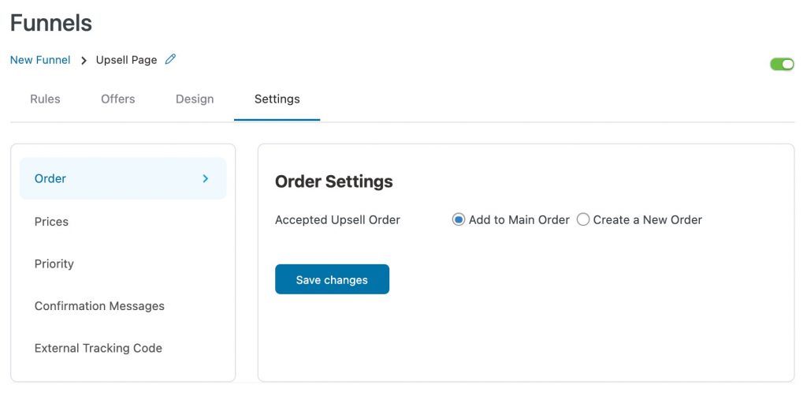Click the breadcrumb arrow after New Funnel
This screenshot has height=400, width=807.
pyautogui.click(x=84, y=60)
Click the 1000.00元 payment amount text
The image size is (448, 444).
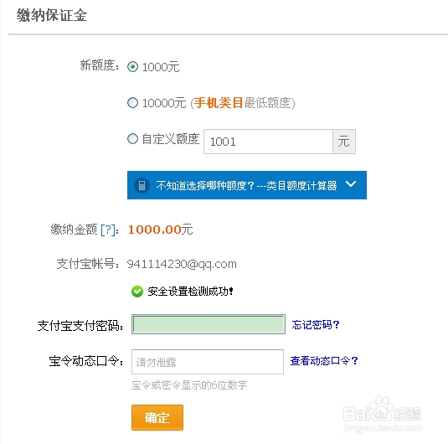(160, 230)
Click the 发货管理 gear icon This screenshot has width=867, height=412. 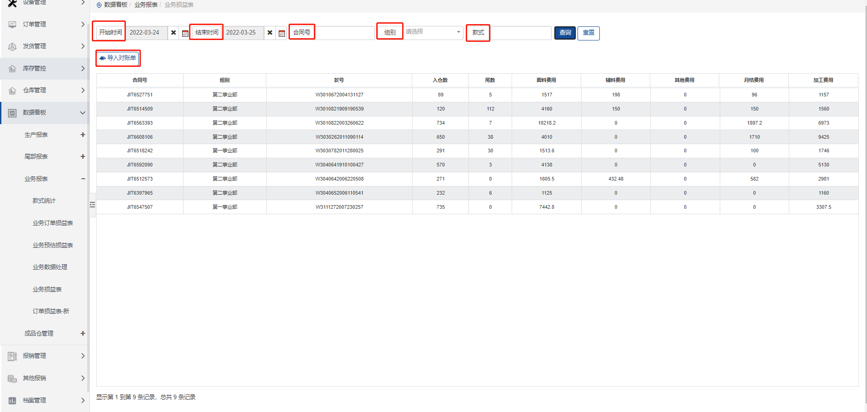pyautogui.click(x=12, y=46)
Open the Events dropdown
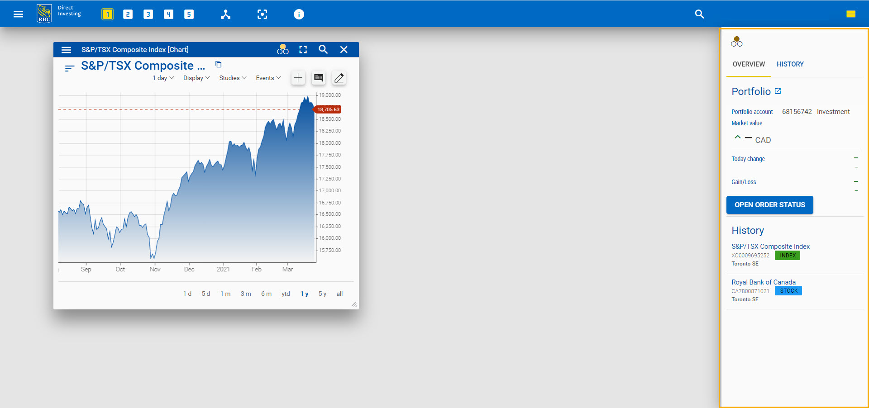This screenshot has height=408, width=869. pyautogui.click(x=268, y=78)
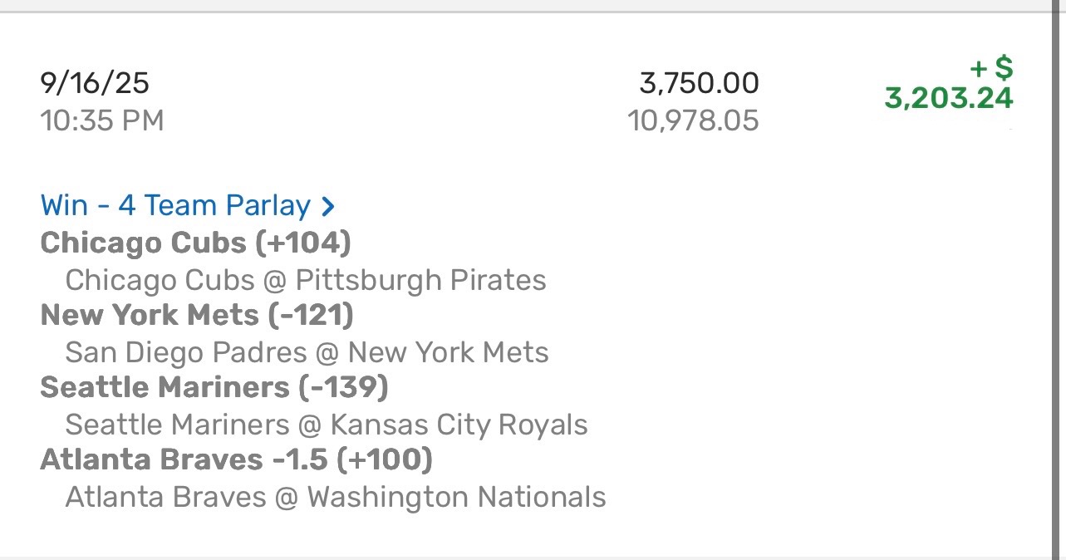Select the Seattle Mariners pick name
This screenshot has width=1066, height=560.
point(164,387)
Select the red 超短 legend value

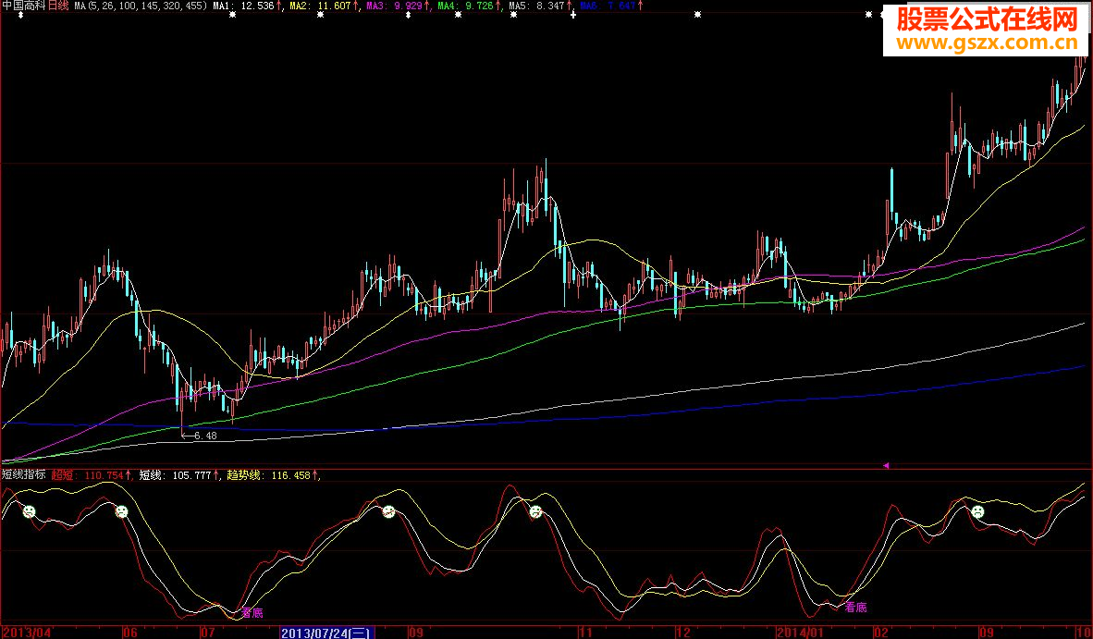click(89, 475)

--

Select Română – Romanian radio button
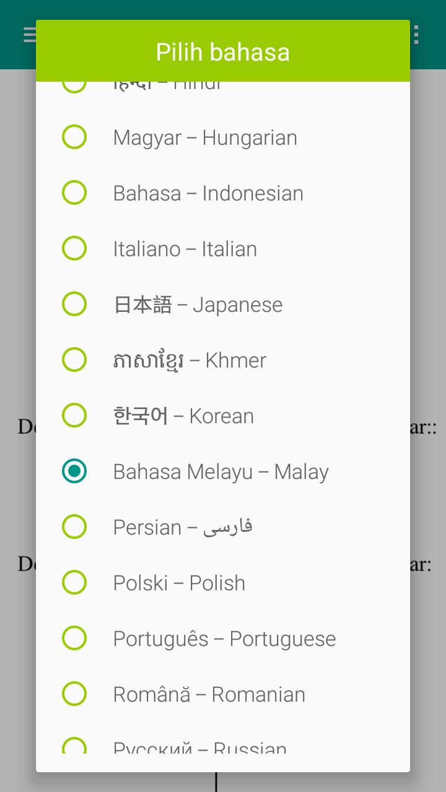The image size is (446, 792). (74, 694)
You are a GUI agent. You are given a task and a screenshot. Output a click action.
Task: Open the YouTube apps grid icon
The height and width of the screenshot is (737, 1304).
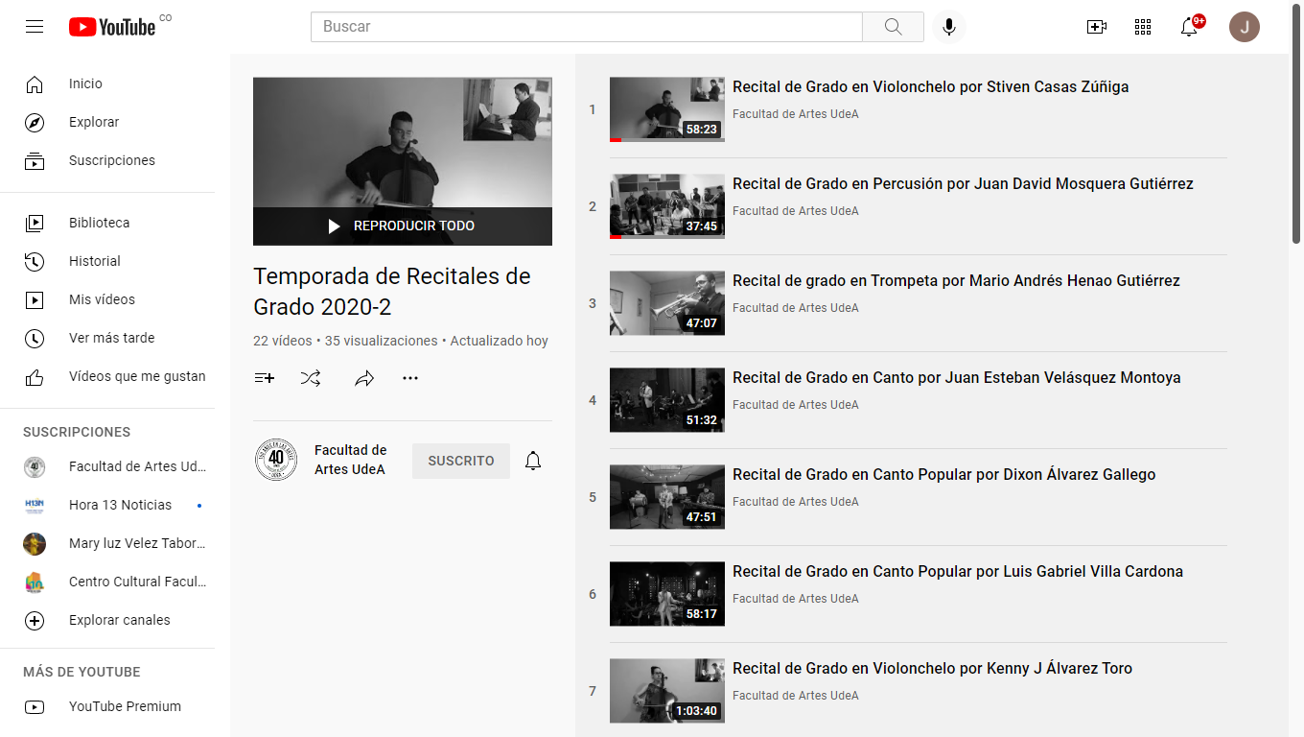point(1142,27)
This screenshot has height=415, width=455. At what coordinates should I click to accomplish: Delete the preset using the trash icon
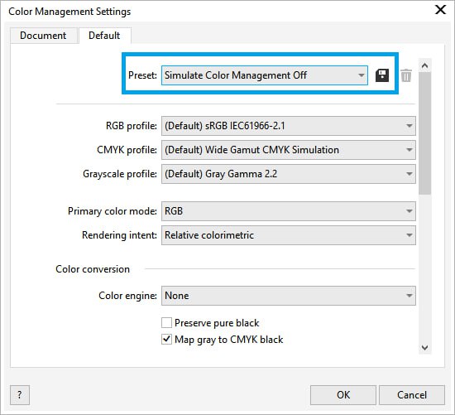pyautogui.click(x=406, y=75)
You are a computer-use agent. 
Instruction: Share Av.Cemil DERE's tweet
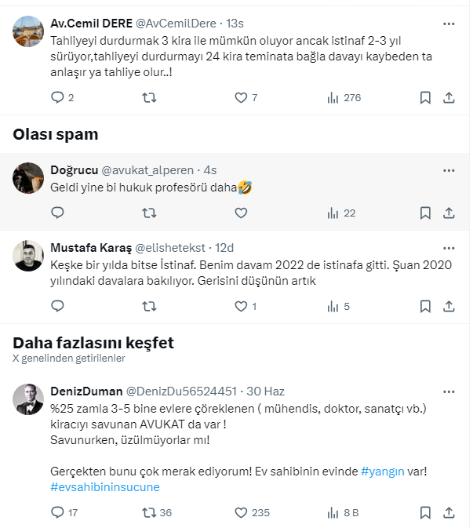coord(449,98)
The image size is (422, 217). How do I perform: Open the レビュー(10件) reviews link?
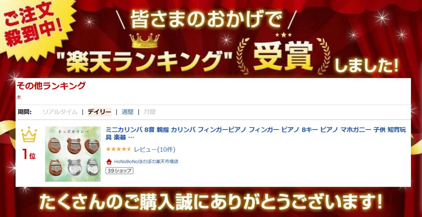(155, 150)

Work to be completed: Report each line in the data above that holds the word "agent" by copying it.

Written solution:
You are a GUI agent. You are given a task and a screenshot. Output a click action.
You are a computer-use agent. 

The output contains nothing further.